Swipe the Lock screen back down. You used to see your notifications on two slightly different screens. There was your Lock screen, and there was the Notifications screen (swipe down from the top of the screen). Now it’s all the same screen. Swiping down from the top brings back the identical list of missed notifications—and even the wallpaper and time—that you’d see on your Lock screen. Makes a ton of sense.
Smarter typing suggestions. When you’re typing, the auto-suggestions above the keyboard now offer movie names, song names, or place names that you’ve recently viewed in other apps. Auto-suggestions in Siri, too, include terms you’ve recently read. And if you book a flight or buy a ticket online, iOS offers to add it to your calendar.
AirPlay 2. If you buy certain speakers from Bose, Marantz, and a few other manufacturers (unfortunately not Sonos), you can use your phone to control multiroom audio. You can start the same song playing everywhere, or play different songs in different rooms.

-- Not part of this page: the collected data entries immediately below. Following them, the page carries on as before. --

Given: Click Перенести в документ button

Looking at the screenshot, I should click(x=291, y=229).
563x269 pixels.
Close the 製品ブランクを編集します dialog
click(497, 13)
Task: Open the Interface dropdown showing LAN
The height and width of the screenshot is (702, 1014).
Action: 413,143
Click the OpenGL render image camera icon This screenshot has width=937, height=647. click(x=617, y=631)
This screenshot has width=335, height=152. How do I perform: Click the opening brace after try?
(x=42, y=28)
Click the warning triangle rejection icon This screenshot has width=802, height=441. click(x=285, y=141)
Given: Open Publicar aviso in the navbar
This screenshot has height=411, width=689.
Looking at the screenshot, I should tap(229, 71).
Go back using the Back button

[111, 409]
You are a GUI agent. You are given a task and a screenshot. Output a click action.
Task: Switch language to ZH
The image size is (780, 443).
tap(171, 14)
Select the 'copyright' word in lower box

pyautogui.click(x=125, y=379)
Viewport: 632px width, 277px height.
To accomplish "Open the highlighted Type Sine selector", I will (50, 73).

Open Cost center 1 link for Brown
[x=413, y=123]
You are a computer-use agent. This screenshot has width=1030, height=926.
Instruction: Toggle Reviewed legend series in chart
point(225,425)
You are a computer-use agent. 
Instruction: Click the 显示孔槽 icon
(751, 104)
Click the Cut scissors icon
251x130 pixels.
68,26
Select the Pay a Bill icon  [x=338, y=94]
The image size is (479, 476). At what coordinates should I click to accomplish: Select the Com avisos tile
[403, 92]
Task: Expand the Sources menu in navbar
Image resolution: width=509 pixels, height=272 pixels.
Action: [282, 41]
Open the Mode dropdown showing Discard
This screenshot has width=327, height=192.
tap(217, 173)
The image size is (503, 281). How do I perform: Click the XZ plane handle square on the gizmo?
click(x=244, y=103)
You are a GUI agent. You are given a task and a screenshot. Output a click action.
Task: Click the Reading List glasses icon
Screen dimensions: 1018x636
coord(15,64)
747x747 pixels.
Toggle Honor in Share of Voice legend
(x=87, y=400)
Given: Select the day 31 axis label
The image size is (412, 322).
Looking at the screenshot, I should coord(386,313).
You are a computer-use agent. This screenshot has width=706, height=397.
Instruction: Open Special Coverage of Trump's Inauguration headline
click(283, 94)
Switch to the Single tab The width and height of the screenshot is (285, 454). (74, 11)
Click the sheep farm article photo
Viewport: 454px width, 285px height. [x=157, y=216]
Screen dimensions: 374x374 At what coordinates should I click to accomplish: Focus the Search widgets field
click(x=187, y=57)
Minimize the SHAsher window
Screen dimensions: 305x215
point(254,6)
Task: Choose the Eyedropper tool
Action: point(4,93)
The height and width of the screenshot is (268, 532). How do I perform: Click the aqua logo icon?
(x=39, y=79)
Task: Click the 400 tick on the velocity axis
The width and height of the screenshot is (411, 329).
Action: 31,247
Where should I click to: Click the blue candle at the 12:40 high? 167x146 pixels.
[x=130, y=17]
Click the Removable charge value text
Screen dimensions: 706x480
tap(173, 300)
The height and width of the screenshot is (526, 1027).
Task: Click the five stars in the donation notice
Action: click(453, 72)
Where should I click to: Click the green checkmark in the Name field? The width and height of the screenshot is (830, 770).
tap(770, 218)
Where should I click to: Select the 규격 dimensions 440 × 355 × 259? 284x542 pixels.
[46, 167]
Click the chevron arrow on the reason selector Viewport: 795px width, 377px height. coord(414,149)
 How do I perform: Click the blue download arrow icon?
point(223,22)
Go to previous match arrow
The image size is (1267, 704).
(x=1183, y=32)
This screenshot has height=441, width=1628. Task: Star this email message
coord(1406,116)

Lane guidance. When you’re driving, Maps now lets you know which lane to be in for your next turn, just as Google Maps does.
Indoor Maps. The Maps app can now show you floor plans for a few malls and 30 airports.
Messages in iCloud. Your entire text-message history can now be auto-synced to all your new Apple devices. (In the old days, when you bought a new iPhone and opened Messages, it was empty.) This feature also means that huge, multigigabyte hunk of Messages won’t have to sit on your phone, eating up space. (This feature isn’t part of iOS 11.2; it’s coming in an update in early 2018, Apple says.)
There are also dozens of improvements to the features for overseas iPhones (China, Russia, India, for example). And there are many, many enhancements to features for the disabled (like spoken captions for videos and pictures).
What It All Means
Let’s be honest: Apple is finding it harder to say “no” to new features these days. iOS has become a very dense operating system, with more features than you could master in years.
Then again, the public may not care about simplicity the way it once did. People who got their first smartphones as teenagers grew up along with iOS and Android—and evolved along with them—so the sheer complexity doesn’t bother them much. It’s usually only their parents who complain.
But never mind. iOS 11 is better, smarter, faster, clearer, and more refined than what came before. It takes hundreds of steps forward, and only a couple of tiny steps back.
That’s a lot of tweaks, polishing, and finesse—and a lot to learn. Fortunately, 650 pages of instructions now await you.